# Desperately seeking advice!!



## SCBM (Oct 20, 2014)

I am 23 years old and love all things horsey. I have been competing in dressage ever since I was very young and I have always spent more time on top of a horse than with my feet on the ground. However, when I was 14 I had a bad fall whilst jumping and landed back first on top of cement blocks. I was always told to jump back on and carry on so that is exactly what I did. At first there was a lot of pain in my lumbar region and I rushed to get physio. I kept riding as you do and the pain came back, however I ignored it, carried on with physio and pushed past the pain. Then last year, during a competition I was forced to stop and my world came crashing down. I was unable to walk, sit, lay down, stand up, let alone get onto a horse and ride. From then on I have been bed bound, my family members have to help me do the simple things such as get dressed and wash. I have had many MRI scans all of which seem to have appeared fine with nothing serious, so doctors just send me away. A new doctor that I am seeing says it looks like there could be a slight hernia but nothing that should cause what I am going through. I now have to do another MRI scan to confirm it and if so then they recommend a lumbar fusion. Now it is always very difficult talking to a doctor who has no understanding of how important riding is to you as a person, and of course the first thing I asked was if I was able to ride again...he said that he wasn't exactly sure but that I would loose some mobility. This has confused me as I am not sure what exactly he means by this in relation to riding. I was hoping somebody here would shed some light and have the answer? Has anyone had something like this done and gone back to riding? Many Thanks


----------



## Speed Racer (Oct 21, 2009)

With a spinal fusion, you lose the ability to bend your spine in the area that was fused. As far as being able to ride, that will depend on how much of your spine needs to be fused, and what kind of decreased mobility you'll have. Only you can say whether or not your mobility has been compromised too much for you to ride again.


----------



## natisha (Jan 11, 2011)

You need to wait until all the results are in & maybe until after any surgeries are done & healed before you write off all riding.
Many people do return to riding after back surgery.


----------



## tinyliny (Oct 31, 2009)

one of the problems with spinal fusions is that the vertebrae above and below the fusion area take on a bit more stress. you may have to give up things like jumping, where repeated strong compression happens. I am sorry that you are experienceing so much pain, and such a difficult time with medical care.


----------



## Mythilus (Aug 16, 2010)

I don't see any reason why you couldn't ride gently but then, I am not a doctor. My aunt had a bad show jumping fall that means she can no longer ride but it was also her decision to not rehabilitate herself to be able to ride, as she had already had her days in the sun on the GP circuit. If it were me I'd be trying anything I could to ride again, but it's up to you. Do what you are comfortable with and don't risk further injury. My friend can no longer stretch his arm straight because he rode horses while his elbow was dislocated and it made the pins fuse strangely.


----------



## Mulefeather (Feb 22, 2014)

Even if you can't ride, you can still be involved with horses. Sometimes a physical disability or a health issue just means you need to find a different way of doing things.

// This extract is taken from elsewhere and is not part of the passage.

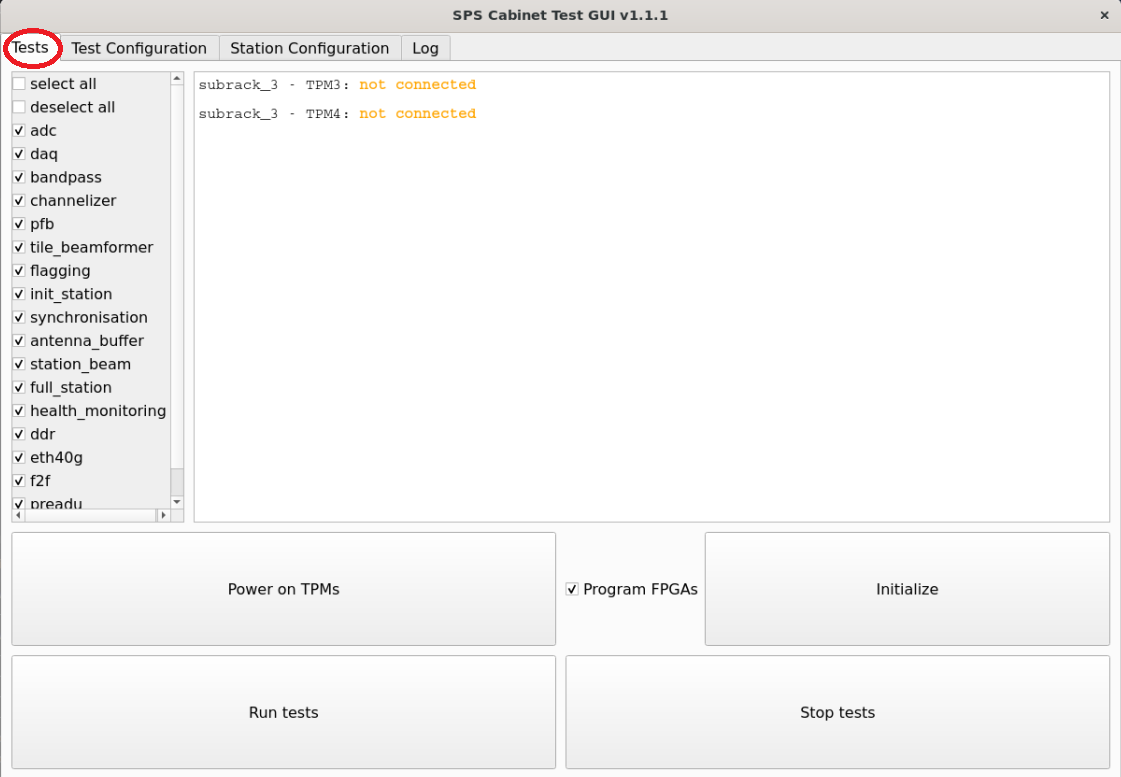
Task: Select the Tests tab
Action: tap(32, 47)
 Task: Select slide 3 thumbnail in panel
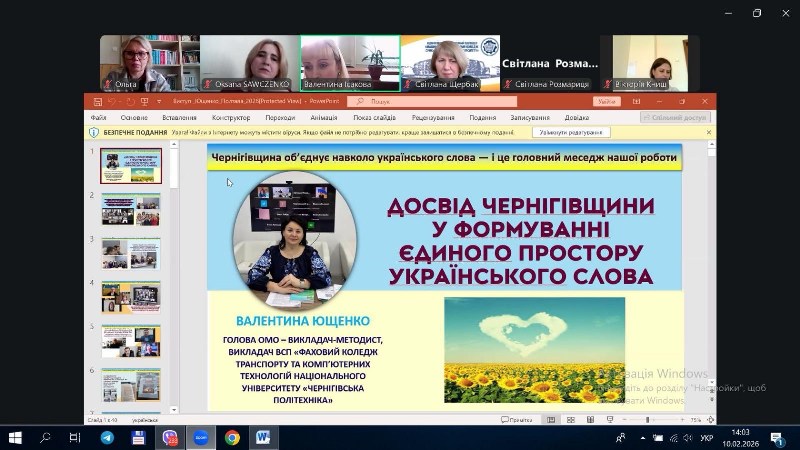(x=130, y=253)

Right now I can't ride even though I would love to, so I am looking into driving, as well as in-hand training and showing for miniature horses and donkeys. I've looked into Horse Agility and trick training, because to me spending time with and connecting to an equine is part of the fun, and things like driving can be VERY challenging!


----------



## SlideStop (Dec 28, 2011)

You may also want to look into riding gaited horses! They are soooo comfortable. Not all breeds are created equal and within the breeds every horses gait is different. Finding the right gaited horse can have you in the saddle in no time! 

I would also look into driving. I LOVE driving!
_Posted via Mobile Device_


----------



## SCBM (Oct 20, 2014)

Many thanks for all the advice...it has been really helpful. Unfortunately I must go ahead with the spinal fusion however I am getting to grips with the fact that I may have to take it easy in furutre and not be so full on with my riding. I will try all my best to recover to max and hopefully I will be able to do the odd little hack, as you say start looking at other possibilities such as driving!! I would so love to drive, I think my PRE filly would be perfect so I better get cracking....thanks again to you all for shedding some positive light!


----------